Though government ordered the scrubber from Consutech in 2015 and paid a $500,000 deposit, it has not been delivered.

The premier also referred to an “entity” that “seems not to care about the emergency” for the people of the Virgin Islands “whenever we go to look for those [tendering] waivers.”

“We have to fight that entity also to get this thing done,” he said. “So don’t make it sound like we’re sitting down doing nothing.”

Mr. Fahie did not identify the “entity,” but Mr. Fraser seemed to imply that the word referred to Governor Gus Jaspert, although Mr. Fahie quickly pointed out that he did not refer to a specific person.

“The governor should only be seen when necessary,” Mr. Fraser responded. “You run the country.”

Mr. Malone then pointed out in his response that given that most of the ministers were sworn in during March, April was “not bad for us in terms of getting it done.”

He went on to suggest that Mr. Fraser was unfamiliar with the lengthy process now required to approve such a contract since he had last been in Cabinet.

He added, “There are concerns in terms of the micromanagement that is actually taking place, of what the premier’s alluding to.”

Derelict vehicles

Mr. Malone went on to address concerns from Mr. Fraser on the derelict vehicle site in Sea Cows Bay, in which dumped vehicles continue to accumulate even after the site was cleaned up about two months ago.

“The Department [of Waste Management] does not have adequate resources to guard the site and its surrounding properties against indiscriminate dumping,” the minister said.

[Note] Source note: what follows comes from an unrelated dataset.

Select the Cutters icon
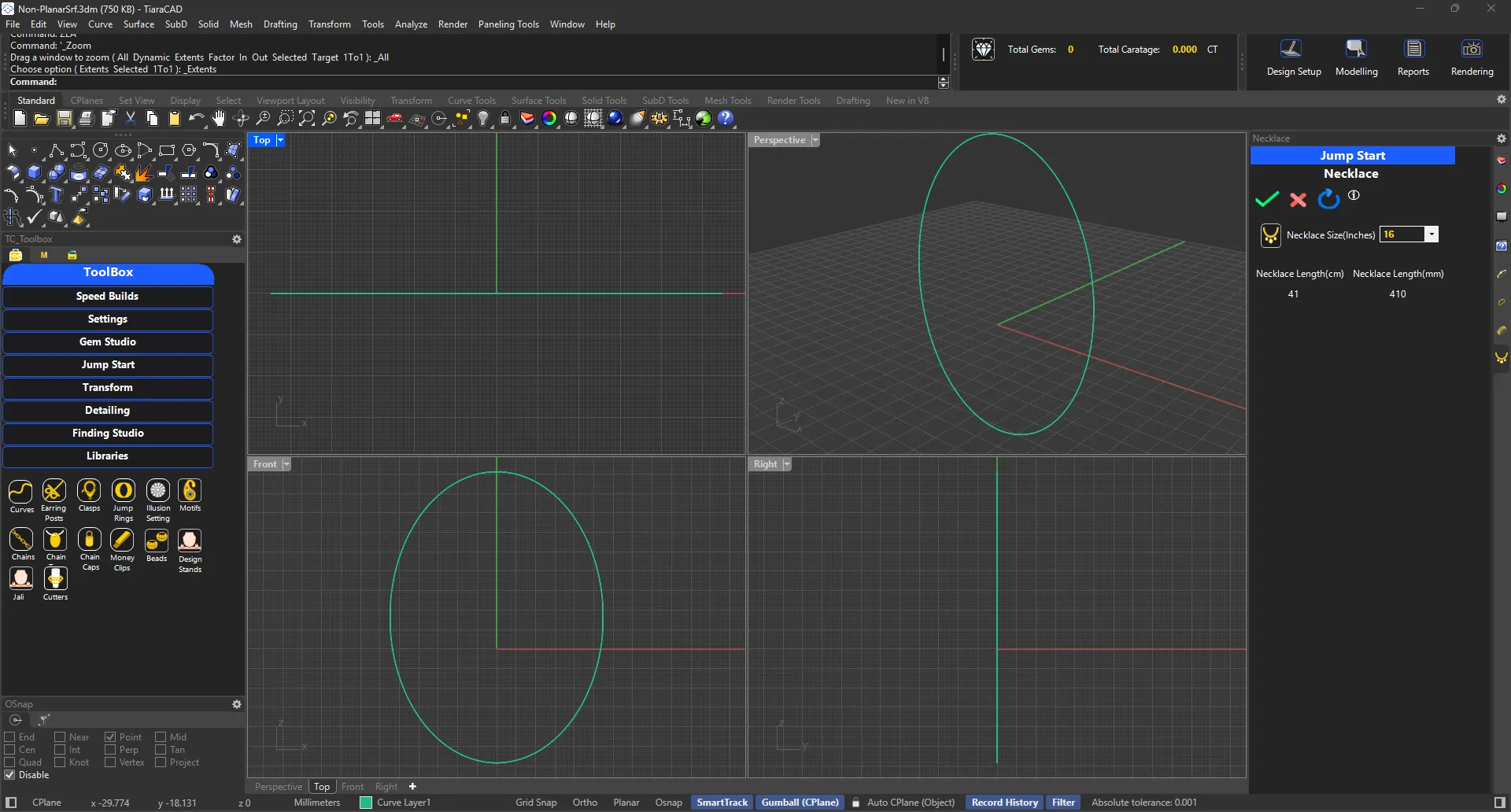Image resolution: width=1511 pixels, height=812 pixels. point(55,579)
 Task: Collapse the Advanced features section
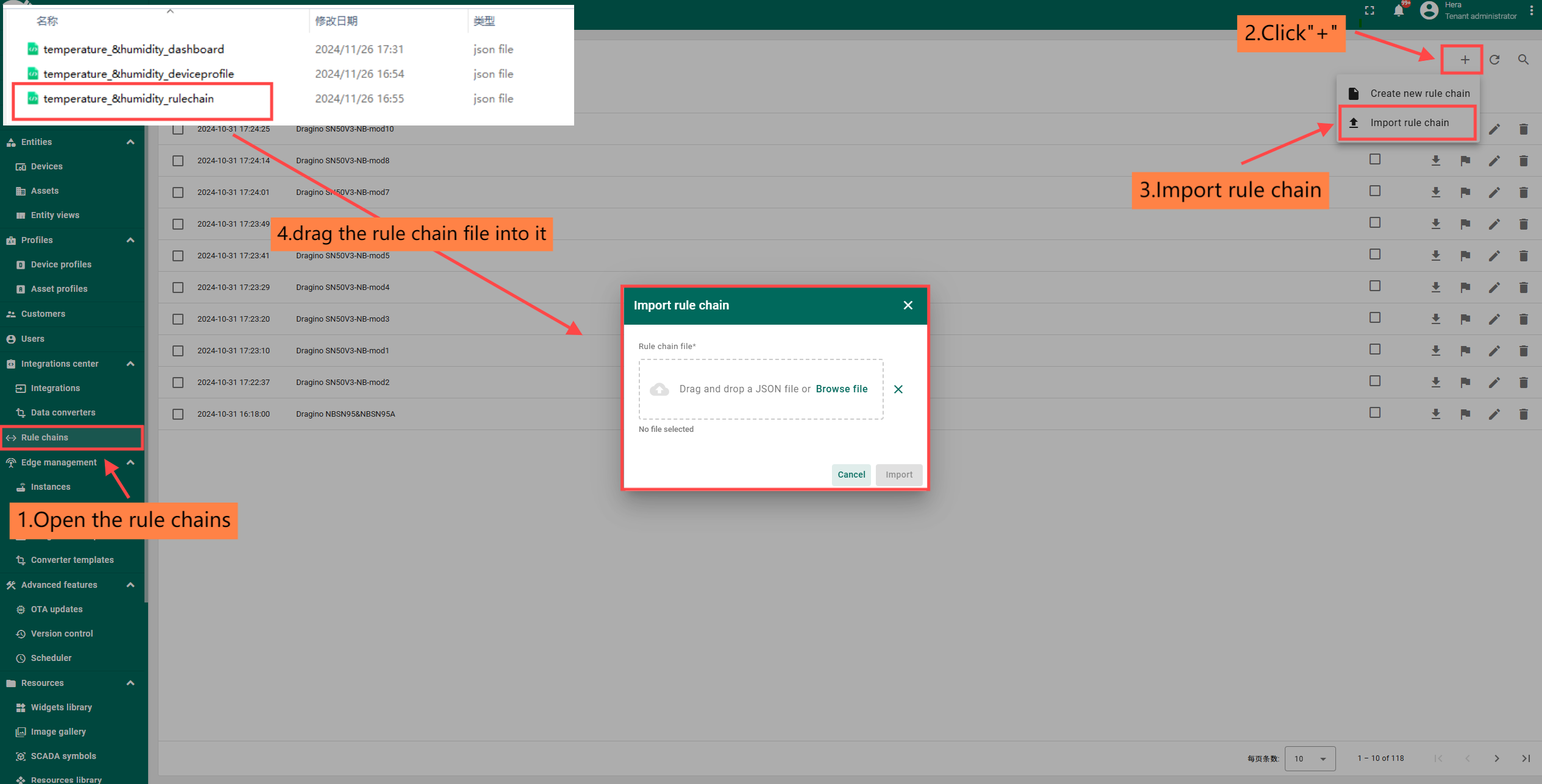130,585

He added that the HSD Ministry has entered into a “non-financial agreement” with a local scrap metal recycling company to transport the vehicles from Sea Cows Bay to a temporary staging site in Pockwood Pond, where they will be processed and shipped overseas to be recycled.

But Mr. Fraser responded that this arrangement did not present a “holistic” solution to the problem, and suggested
erecting signs and cameras, and ultimately prosecuting offenders, in order to prevent residents from dumping vehicles at the site.

Community centre

Mr. Malone also said the HSD Ministry has replaced the windows at the Valerie O. Thomas Community Centre that received the most damage as “part of a refurbishment programme to strengthen the resilience of community centres.”

He added that the ministry has requested estimates to replace the remaining windows and expects them to be repaired by the fourth quarter of this year.